Well, a conversion of Marina to Marinette or Alexander to Sasha may be considered as an exaggeration, but for many given names (column β€œgiven”) our adding the name variants from Wikidata (column β€œpersonlabel_en”) seem to increase the chances to be found.

Wikidata returned many name variants with the special symbols (diacritical marks). I think that it will be no harm if we convert those names into ASCII-form to use only the English letters and unique spellings. For such transformations I use a function stri_trans_general(β€œLatin-ASCII”) from stringi package. Even though stringr provides a lot of str_* substitutions for original stringi functions (optimized for coding in tidyverse style), I am not aware of stringr-based way of doing such a transformation.

Show code
wiki_given_names <- wiki_given_names %>% 
  mutate(personlabel_en = stringi::stri_trans_general(personlabel_en, "Latin-ASCII")) %>% 
  distinct()

This transformation decreases a total number of name variants from 104 to 93.

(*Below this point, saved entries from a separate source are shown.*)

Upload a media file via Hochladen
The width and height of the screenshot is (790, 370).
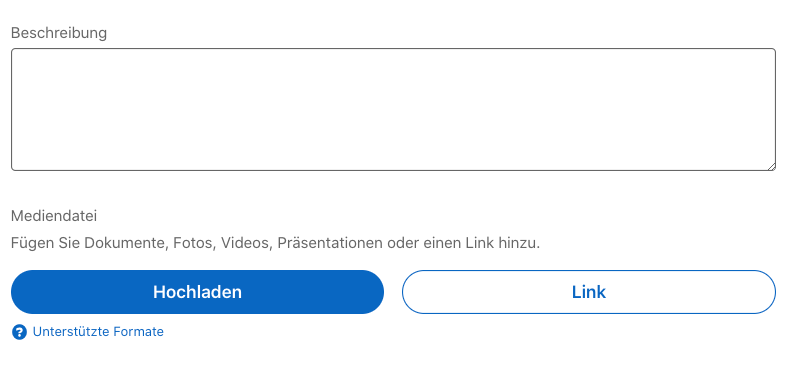click(198, 292)
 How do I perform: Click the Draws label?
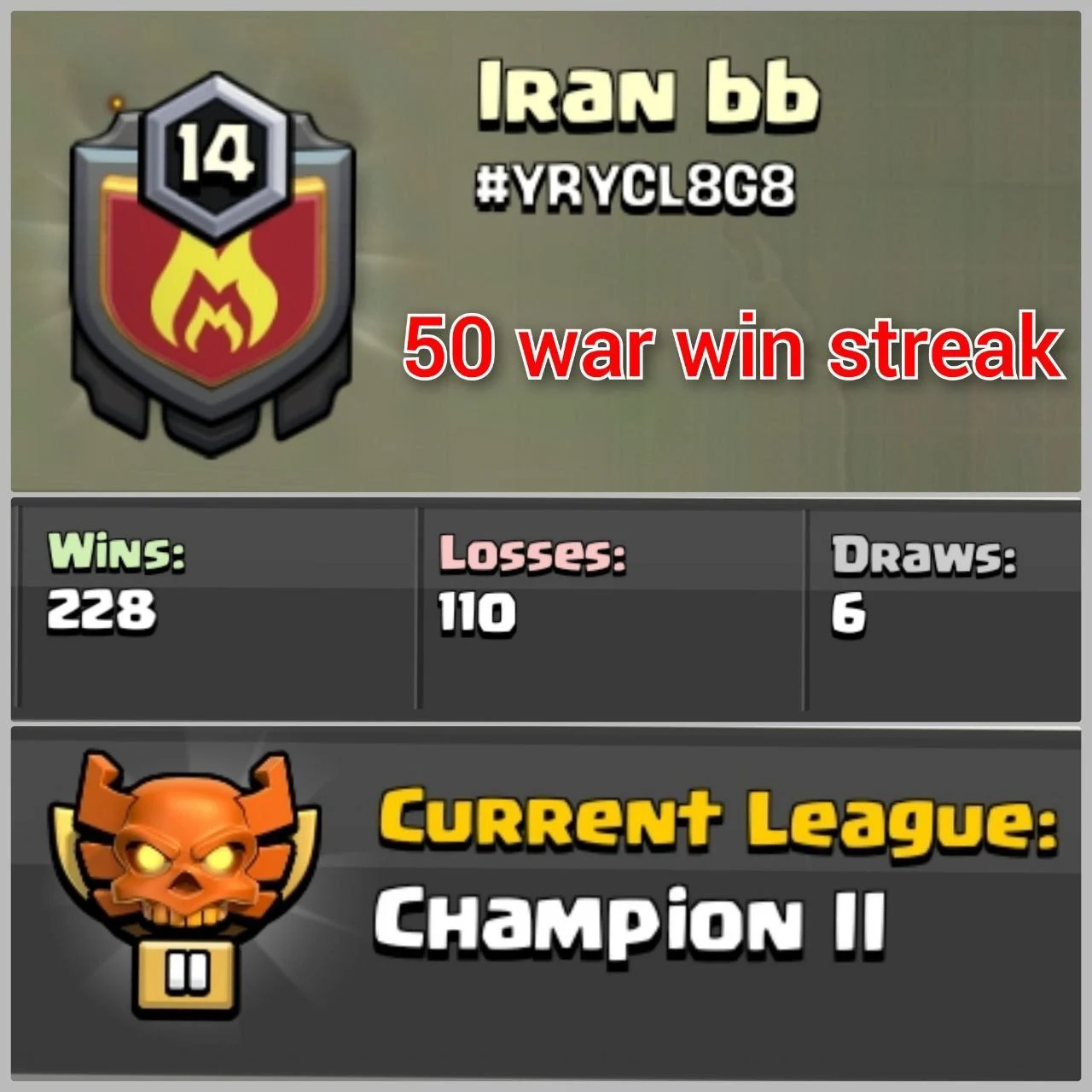(x=925, y=555)
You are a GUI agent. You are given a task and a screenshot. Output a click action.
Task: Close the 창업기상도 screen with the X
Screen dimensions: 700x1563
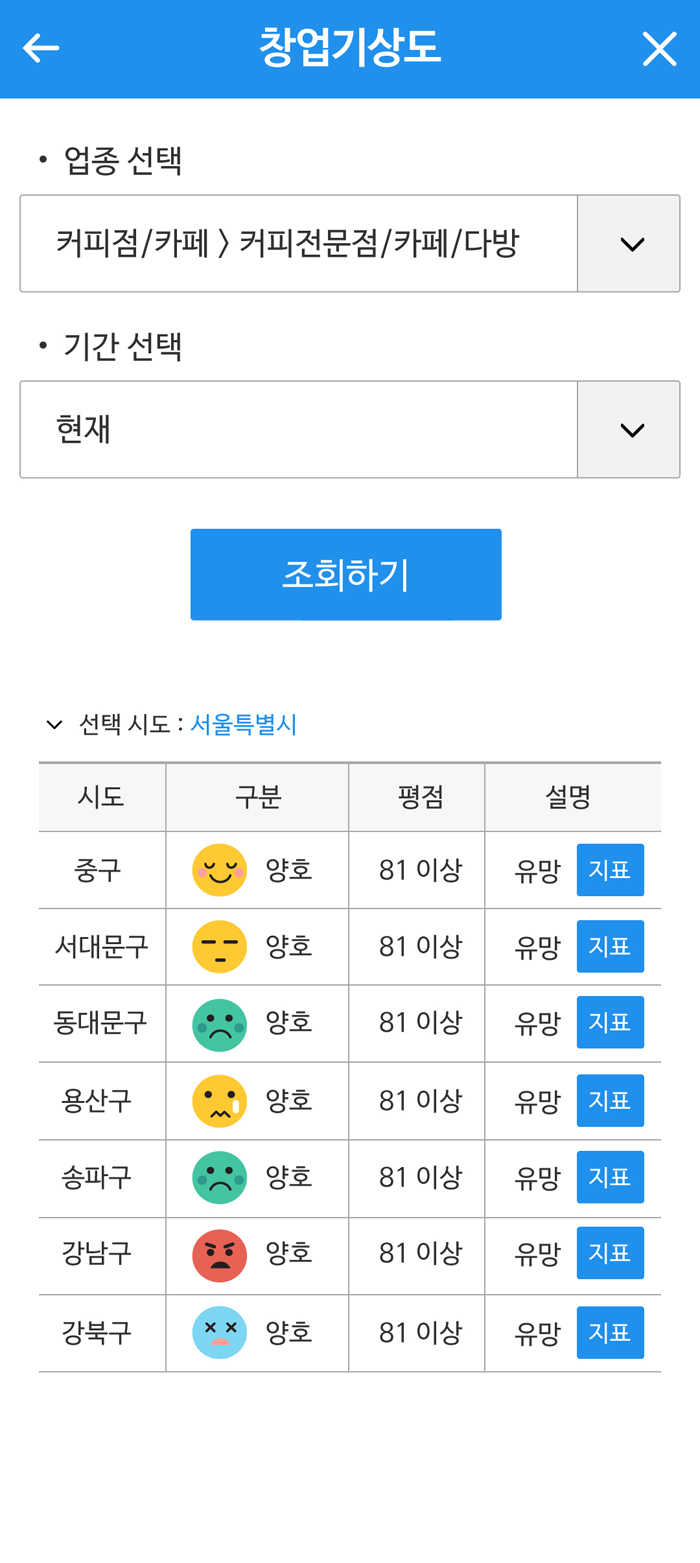pos(659,47)
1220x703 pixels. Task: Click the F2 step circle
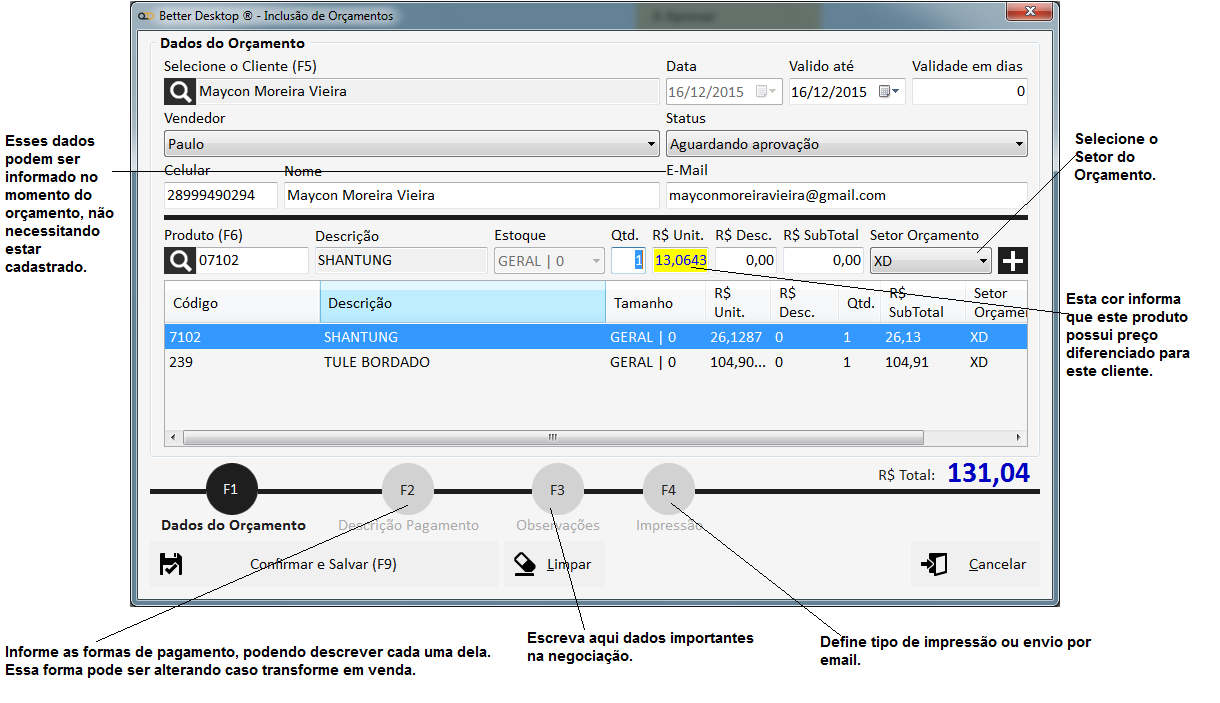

Step 2. Building the Name Combinations

I merged the found name variants with the family names to form a new column β€œname variant”, which I am going to use further for finding the persons in Wikidata.

Show code
zz2 <- zz2 %>% left_join(wiki_given_names) %>% 
  unite(name_variant, c("personlabel_en", "family"), 
        sep = " ", na.rm=TRUE, remove = FALSE) %>% 
  relocate(doi, order, family, given, personlabel_en)
  
zz2 %>%
  DT::datatable(rownames = FALSE, escape = FALSE, class = 'compact striped',
               caption = htmltools::tags$caption(
               style = 'caption-side: bottom; 
               text-align: left; font-size: 80%; 
               color: #969696; font-family: Roboto Condensed;',
               'Data: wikidata.org.'),
    options = list(searchHighlight = TRUE, dom = 'Bfrtip',
                   autoWidth = FALSE))

Step 3. Finding authors in Wikidata (by name)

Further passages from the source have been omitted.